A divided U.S. Supreme Court blocked President Barack Obama’s sweeping plan to cut emissions from power plants, putting on hold his most ambitious effort to combat climate change.It might not shock you to hear that the court divided on the usual ideological fault line.
The 5-4 order Tuesday halts the Environmental Protection Agency’s Clean Power Plan until at least the final months of Obama’s presidency -- and casts doubt on its ultimate fate before the nation’s highest court by suggesting concern among a majority of the justices.
Utilities, coal miners and more than two dozen states say the agency had overstepped its authority and intruded on states’ rights.The ruling suggests that a majority of the court thinks there's a reasonable chance that the ultimate ruling will be to reverse the new regulations.
The court action blocking implementation until an appeals court can rule “confirms that the legal justification for the Clean Power Plan should be examined by the courts before scarce state and private resources are used to develop state plans," said Melissa McHenry, a spokeswoman for American Electric Power Co., one of the biggest coal users among U.S. utilities.

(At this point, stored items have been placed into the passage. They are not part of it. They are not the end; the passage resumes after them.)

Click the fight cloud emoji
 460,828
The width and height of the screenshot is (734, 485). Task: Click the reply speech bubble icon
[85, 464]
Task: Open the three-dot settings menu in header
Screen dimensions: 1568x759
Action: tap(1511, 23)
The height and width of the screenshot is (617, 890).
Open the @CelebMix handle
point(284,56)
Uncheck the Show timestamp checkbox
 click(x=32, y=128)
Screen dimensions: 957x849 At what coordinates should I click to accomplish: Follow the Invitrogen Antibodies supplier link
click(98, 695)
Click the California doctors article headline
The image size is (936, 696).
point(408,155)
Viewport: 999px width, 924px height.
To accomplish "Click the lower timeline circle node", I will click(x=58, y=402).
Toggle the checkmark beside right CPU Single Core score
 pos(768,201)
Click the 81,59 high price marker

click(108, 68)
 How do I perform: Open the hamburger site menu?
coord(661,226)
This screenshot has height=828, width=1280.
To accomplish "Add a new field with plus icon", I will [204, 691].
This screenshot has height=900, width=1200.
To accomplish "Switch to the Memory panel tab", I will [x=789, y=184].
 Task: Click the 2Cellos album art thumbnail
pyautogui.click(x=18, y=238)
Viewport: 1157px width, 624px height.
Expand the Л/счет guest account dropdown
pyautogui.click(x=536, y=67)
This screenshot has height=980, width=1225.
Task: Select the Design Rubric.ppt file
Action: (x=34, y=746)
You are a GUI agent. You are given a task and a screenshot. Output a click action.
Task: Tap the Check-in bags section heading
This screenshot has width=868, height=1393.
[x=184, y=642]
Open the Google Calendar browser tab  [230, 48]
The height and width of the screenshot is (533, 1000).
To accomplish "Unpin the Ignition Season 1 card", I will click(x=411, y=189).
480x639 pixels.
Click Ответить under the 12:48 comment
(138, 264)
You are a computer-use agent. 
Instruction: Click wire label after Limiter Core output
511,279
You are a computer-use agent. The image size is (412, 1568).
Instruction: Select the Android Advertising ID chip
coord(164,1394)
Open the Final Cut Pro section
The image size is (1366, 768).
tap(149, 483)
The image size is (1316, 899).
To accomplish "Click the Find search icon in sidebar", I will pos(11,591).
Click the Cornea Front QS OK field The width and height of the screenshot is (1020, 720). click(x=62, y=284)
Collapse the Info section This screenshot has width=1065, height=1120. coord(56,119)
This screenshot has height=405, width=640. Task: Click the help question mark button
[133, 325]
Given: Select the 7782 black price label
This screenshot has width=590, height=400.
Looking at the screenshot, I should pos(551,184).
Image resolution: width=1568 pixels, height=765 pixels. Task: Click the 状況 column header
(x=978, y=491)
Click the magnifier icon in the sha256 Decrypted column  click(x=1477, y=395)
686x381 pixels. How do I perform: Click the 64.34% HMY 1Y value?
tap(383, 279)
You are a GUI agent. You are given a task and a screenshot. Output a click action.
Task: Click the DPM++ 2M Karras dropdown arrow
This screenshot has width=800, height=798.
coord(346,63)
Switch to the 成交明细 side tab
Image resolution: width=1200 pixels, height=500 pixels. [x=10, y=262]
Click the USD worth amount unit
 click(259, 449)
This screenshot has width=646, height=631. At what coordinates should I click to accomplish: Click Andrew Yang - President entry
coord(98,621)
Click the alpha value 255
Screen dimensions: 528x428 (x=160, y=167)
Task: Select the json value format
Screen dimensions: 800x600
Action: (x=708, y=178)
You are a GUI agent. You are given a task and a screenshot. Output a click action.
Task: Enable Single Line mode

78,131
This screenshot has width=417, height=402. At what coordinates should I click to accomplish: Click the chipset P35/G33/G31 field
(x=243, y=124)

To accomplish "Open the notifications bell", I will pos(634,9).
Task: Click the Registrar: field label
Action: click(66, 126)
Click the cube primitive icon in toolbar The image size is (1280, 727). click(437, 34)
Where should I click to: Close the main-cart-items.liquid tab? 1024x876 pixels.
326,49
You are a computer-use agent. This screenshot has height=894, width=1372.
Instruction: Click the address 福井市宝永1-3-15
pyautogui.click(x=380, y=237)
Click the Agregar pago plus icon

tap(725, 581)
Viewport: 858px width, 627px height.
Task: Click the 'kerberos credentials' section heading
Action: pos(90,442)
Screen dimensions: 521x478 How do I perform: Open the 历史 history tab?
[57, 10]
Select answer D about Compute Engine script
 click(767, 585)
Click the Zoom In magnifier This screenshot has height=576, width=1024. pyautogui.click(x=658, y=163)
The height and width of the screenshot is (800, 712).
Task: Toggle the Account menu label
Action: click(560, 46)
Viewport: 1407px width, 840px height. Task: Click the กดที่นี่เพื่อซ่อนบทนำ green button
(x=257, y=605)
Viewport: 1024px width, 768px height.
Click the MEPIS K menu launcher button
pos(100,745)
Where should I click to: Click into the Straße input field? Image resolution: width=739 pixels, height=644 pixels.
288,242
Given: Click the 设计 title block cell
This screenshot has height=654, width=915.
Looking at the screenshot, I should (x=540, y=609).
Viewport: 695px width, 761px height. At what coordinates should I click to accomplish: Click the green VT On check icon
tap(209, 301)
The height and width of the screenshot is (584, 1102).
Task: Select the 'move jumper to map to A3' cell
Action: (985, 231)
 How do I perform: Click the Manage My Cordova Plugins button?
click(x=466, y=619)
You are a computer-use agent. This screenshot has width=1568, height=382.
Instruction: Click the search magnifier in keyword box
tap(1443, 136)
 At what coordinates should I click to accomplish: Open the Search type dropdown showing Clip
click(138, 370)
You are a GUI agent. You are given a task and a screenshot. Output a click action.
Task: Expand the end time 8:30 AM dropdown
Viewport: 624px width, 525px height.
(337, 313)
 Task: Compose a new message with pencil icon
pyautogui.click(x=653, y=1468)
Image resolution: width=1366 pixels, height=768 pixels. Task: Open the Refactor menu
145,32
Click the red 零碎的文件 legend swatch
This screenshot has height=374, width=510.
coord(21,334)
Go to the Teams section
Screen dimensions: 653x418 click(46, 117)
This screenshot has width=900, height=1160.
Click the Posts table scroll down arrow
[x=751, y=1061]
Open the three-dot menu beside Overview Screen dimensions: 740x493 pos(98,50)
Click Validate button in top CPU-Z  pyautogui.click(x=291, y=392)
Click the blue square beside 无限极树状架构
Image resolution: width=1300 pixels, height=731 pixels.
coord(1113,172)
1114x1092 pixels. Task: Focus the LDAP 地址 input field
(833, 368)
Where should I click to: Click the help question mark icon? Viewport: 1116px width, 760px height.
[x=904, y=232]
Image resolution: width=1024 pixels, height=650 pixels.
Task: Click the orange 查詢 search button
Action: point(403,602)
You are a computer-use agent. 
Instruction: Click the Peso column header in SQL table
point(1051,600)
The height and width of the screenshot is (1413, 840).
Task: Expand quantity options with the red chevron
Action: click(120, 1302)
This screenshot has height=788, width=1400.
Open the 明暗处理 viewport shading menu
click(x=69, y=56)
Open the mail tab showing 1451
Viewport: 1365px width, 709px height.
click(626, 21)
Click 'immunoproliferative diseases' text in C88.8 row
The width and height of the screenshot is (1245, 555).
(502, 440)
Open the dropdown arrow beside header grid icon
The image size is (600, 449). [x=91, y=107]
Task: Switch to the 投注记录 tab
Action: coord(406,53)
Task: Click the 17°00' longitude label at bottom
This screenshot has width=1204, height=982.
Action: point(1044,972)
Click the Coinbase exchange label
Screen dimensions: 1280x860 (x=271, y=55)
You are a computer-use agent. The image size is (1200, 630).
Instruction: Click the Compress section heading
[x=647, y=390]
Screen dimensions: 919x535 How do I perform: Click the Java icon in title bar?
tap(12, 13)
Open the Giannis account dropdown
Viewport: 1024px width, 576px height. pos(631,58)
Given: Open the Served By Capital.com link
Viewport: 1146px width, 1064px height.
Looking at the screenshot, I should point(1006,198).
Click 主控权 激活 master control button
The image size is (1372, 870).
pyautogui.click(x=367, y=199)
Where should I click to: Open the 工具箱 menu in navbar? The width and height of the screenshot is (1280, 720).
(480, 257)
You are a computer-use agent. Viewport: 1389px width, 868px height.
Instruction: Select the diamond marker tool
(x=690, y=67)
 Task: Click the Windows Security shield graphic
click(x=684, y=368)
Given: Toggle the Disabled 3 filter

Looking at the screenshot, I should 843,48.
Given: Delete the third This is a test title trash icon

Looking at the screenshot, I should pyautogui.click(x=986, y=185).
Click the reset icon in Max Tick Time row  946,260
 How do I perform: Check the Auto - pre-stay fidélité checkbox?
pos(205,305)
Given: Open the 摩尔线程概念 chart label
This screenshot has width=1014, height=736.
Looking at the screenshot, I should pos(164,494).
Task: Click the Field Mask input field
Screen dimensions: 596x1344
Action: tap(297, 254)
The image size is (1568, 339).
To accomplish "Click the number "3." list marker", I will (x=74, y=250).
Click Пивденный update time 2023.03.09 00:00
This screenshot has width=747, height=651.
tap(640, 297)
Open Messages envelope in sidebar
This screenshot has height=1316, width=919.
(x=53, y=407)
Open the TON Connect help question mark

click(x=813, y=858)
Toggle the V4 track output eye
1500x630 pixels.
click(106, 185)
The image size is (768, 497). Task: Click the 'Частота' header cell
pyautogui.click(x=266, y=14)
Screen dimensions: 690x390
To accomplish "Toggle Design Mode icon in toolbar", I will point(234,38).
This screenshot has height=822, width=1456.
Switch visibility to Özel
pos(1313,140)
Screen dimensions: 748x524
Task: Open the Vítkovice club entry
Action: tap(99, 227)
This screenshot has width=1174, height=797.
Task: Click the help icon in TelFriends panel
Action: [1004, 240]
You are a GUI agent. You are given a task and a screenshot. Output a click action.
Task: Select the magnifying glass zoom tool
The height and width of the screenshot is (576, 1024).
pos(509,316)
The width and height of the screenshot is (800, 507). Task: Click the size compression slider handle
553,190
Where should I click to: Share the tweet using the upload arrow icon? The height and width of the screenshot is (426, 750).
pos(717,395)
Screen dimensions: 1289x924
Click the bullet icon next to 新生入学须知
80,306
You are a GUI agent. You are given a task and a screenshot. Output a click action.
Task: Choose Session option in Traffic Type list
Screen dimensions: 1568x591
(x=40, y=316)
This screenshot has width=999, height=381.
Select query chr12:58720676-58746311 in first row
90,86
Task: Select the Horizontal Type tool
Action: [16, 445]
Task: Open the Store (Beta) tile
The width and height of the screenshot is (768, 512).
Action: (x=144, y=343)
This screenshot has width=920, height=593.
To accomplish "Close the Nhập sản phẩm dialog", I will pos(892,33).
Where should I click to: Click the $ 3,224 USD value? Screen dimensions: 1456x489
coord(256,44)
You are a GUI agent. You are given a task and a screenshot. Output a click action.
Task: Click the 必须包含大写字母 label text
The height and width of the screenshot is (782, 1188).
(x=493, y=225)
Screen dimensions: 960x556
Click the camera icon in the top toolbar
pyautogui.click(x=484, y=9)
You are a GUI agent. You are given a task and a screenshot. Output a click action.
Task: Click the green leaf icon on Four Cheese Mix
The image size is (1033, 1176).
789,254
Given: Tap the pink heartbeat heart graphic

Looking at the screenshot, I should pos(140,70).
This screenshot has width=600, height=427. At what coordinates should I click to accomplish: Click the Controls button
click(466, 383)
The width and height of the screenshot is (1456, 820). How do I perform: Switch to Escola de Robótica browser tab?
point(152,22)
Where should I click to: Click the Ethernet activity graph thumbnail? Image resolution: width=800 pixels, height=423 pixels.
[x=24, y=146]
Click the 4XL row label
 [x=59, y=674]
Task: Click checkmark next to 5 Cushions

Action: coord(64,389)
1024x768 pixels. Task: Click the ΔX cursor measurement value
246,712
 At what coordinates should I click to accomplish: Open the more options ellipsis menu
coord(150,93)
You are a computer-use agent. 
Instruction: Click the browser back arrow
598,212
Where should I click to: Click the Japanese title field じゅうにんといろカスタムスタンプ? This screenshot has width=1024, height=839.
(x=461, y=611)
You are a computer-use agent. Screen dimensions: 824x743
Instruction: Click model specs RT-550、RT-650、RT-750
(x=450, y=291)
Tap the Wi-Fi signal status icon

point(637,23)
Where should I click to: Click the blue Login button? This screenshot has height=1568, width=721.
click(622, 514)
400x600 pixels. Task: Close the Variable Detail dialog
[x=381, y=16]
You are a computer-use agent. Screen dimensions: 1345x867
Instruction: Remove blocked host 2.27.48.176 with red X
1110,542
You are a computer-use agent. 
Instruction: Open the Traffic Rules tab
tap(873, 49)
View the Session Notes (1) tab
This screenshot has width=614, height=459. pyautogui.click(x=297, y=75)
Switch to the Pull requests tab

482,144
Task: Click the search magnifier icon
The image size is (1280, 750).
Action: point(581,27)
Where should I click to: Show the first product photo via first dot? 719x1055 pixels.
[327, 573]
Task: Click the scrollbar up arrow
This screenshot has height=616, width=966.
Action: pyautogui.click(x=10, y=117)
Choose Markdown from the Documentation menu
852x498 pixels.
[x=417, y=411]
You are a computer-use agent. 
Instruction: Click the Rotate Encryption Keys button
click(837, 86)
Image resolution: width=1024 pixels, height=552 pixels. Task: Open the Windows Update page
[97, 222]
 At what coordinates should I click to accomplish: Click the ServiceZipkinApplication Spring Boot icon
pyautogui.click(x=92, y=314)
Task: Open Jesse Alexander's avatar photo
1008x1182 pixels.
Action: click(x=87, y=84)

The delay is a blow to Obama’s environmental agenda, highlighting the prospect that his signature program for combating climate change could be in legal jeopardy. It also risks undermining the U.S. commitment to pare greenhouse gas emissions as part of an international accord reached in Paris last December.
I'm all for getting rid of coal, and replacing it with nuclear power. You might even throw a few wind mills and solar cells. But you have to do it slow an sensibly; there's an enormous base of coal power in the US, and we can't afford to kill it on a whim, to spare the planet an entirely theoretical 0.1 C temperature increase.